## Collected data entries
════════════════════

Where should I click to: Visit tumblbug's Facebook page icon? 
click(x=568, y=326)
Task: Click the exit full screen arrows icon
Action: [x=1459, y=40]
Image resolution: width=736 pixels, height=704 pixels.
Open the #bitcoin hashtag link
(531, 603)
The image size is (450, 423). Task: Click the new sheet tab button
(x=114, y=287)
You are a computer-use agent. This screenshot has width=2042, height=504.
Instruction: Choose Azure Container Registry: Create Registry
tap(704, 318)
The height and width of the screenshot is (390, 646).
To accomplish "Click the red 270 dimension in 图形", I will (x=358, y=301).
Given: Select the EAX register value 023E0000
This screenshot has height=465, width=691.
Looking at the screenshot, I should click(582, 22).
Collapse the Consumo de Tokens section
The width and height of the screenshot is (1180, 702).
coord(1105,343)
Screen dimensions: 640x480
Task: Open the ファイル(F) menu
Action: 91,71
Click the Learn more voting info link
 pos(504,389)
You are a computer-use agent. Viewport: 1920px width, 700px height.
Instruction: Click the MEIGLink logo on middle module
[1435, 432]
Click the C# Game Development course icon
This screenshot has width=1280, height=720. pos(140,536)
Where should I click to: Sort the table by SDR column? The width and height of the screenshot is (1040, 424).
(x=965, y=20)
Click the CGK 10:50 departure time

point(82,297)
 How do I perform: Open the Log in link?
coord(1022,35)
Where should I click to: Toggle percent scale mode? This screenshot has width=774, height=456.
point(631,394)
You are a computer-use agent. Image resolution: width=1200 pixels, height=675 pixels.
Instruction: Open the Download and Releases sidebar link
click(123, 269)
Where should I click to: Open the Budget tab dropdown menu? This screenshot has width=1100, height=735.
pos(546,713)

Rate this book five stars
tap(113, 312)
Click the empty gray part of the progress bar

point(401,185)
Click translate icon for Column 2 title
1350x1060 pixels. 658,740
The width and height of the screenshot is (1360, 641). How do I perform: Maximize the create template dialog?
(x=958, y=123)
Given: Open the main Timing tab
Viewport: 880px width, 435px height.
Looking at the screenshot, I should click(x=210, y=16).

════════════════════

## What this task involves
Retype every record above exactly as it stands.

## Response
Where should I click to: Visit tumblbug's Facebook page icon? 
click(x=568, y=326)
Task: Click the exit full screen arrows icon
Action: [x=1459, y=40]
Image resolution: width=736 pixels, height=704 pixels.
Open the #bitcoin hashtag link
(531, 603)
The image size is (450, 423). Task: Click the new sheet tab button
(x=114, y=287)
You are a computer-use agent. This screenshot has width=2042, height=504.
Instruction: Choose Azure Container Registry: Create Registry
tap(704, 318)
The height and width of the screenshot is (390, 646).
To accomplish "Click the red 270 dimension in 图形", I will (x=358, y=301).
Given: Select the EAX register value 023E0000
This screenshot has height=465, width=691.
Looking at the screenshot, I should click(582, 22).
Collapse the Consumo de Tokens section
The width and height of the screenshot is (1180, 702).
coord(1105,343)
Screen dimensions: 640x480
Task: Open the ファイル(F) menu
Action: 91,71
Click the Learn more voting info link
 pos(504,389)
You are a computer-use agent. Viewport: 1920px width, 700px height.
Instruction: Click the MEIGLink logo on middle module
[1435, 432]
Click the C# Game Development course icon
This screenshot has width=1280, height=720. pos(140,536)
Where should I click to: Sort the table by SDR column? The width and height of the screenshot is (1040, 424).
(x=965, y=20)
Click the CGK 10:50 departure time

point(82,297)
 How do I perform: Open the Log in link?
coord(1022,35)
Where should I click to: Toggle percent scale mode? This screenshot has width=774, height=456.
point(631,394)
You are a computer-use agent. Image resolution: width=1200 pixels, height=675 pixels.
Instruction: Open the Download and Releases sidebar link
click(123, 269)
Where should I click to: Open the Budget tab dropdown menu? This screenshot has width=1100, height=735.
pos(546,713)

Rate this book five stars
tap(113, 312)
Click the empty gray part of the progress bar

point(401,185)
Click translate icon for Column 2 title
1350x1060 pixels. 658,740
The width and height of the screenshot is (1360, 641). How do I perform: Maximize the create template dialog?
(x=958, y=123)
Given: Open the main Timing tab
Viewport: 880px width, 435px height.
Looking at the screenshot, I should click(x=210, y=16).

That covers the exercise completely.